Suncrete SPAC Deal Secures $2.25 Warrant Exchange, $105.5M Private Placement
Suncrete secured support agreements from a majority of Haymaker public warrantholders to exchange each warrant for $2.25 in cash and 0.075 Class A shares under amended terms. The SPAC deal, expected to close in Q1 2026, includes an upsized private placement commitment increasing from $82.5 million to $105.5 million.
1. Warrantholder Support and Exchange Terms
Suncrete and Haymaker entered into support agreements with holders of a majority of public warrants, approving amendments to exchange each warrant for $2.25 in cash plus 0.075 Class A ordinary shares. This approval clears the path for surrender and exchange under Section 3(a)(9) of the Securities Act, eliminating solicitation fees and ensuring uniform treatment of all warrantholders.
2. Upsized Private Placement Commitment
The transaction features an institutional common stock private placement that was increased from $82.5 million to $105.5 million. This upsizing strengthens the combined company’s capital base, providing immediate liquidity to fund organic growth and pursue accretive acquisitions across the Sunbelt region.

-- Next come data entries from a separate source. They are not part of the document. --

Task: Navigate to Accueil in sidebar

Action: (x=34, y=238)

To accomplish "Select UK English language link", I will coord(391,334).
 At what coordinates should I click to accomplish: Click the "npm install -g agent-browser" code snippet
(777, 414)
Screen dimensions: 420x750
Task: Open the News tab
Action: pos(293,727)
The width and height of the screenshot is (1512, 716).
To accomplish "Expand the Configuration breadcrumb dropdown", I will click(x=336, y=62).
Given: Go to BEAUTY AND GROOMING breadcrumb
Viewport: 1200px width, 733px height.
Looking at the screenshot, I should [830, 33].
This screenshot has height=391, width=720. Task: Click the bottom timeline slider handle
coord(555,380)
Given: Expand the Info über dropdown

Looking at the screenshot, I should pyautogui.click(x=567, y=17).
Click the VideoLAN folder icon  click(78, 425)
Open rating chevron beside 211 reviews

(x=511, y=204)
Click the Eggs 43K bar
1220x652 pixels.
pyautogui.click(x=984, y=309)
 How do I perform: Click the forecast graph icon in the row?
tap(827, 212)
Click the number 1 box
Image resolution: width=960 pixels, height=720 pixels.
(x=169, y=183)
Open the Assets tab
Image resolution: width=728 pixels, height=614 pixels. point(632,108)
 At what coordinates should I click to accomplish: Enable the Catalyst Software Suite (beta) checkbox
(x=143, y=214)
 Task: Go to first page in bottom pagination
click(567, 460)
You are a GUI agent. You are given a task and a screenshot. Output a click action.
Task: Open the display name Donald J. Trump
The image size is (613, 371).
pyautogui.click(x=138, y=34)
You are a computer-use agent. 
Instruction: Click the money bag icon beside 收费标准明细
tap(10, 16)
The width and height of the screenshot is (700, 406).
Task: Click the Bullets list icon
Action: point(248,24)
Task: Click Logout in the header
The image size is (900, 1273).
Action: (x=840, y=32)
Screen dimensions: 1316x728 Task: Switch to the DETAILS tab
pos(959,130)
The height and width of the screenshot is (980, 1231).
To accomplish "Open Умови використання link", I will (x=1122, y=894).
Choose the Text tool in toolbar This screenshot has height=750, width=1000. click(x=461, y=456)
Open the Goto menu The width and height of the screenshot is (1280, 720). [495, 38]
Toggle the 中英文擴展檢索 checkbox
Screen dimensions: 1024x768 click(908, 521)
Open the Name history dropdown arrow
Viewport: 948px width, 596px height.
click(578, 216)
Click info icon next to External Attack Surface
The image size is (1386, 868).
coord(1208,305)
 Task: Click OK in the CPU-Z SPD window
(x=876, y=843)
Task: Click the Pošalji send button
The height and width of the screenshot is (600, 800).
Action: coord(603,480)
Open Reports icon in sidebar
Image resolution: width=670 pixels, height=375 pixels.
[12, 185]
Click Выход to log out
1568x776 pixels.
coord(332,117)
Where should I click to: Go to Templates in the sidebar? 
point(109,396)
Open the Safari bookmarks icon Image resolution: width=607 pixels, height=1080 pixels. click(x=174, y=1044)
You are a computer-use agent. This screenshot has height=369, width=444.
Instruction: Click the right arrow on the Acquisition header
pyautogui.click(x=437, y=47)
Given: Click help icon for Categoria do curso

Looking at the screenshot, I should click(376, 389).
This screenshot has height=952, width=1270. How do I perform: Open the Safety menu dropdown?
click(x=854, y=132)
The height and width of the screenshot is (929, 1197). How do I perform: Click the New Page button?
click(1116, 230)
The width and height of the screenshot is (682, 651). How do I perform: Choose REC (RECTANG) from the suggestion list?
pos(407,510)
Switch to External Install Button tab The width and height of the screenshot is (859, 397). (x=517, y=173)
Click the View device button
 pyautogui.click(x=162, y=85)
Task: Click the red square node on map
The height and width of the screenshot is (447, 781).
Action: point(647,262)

3. Business Combination Timeline and Post-Merger Outlook
The business combination is expected to close in the first quarter of 2026, after which the combined entity will be named Suncrete, Inc. and trade on Nasdaq under the ticker RMIX. Management highlights a scalable ready-mix concrete platform with a decentralized plant network, a dedicated fleet, and tech-enabled dispatch, positioning the company to expand market share in resilient construction markets.